[PROBLEM STATEMENT]
Look through the data below. Collect every line where the word "Exitoina" occurs.

━━━━━━━━━━

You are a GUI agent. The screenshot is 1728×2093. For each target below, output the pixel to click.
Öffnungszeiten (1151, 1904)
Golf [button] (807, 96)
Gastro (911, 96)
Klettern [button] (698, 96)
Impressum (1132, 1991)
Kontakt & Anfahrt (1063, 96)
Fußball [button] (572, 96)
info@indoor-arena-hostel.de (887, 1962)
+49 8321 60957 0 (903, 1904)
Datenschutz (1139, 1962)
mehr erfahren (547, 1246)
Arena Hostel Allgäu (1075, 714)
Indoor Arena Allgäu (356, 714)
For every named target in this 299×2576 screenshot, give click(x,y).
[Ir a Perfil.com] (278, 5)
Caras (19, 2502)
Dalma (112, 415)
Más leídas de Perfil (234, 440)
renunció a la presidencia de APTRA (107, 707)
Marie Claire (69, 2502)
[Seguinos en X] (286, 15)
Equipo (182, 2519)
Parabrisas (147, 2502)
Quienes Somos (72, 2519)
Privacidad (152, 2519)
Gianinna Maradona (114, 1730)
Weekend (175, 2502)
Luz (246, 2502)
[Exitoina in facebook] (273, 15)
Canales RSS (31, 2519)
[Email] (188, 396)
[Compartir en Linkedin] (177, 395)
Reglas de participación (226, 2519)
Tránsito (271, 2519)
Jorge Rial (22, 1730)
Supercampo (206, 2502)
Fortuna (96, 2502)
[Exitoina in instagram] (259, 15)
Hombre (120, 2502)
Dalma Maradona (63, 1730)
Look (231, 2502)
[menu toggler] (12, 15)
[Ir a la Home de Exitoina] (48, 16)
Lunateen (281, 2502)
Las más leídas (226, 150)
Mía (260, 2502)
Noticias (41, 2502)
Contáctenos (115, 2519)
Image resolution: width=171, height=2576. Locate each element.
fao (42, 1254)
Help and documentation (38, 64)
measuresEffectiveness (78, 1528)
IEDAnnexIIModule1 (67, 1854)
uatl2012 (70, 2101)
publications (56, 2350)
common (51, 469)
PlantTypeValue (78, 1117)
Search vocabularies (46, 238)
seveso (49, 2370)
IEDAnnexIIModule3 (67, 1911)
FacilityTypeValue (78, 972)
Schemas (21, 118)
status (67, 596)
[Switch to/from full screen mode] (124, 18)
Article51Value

━━━━━━━━━━

[SOLUTION]
[Exitoina in facebook] (273, 15)
[Exitoina in instagram] (259, 15)
[Ir a la Home de Exitoina] (48, 16)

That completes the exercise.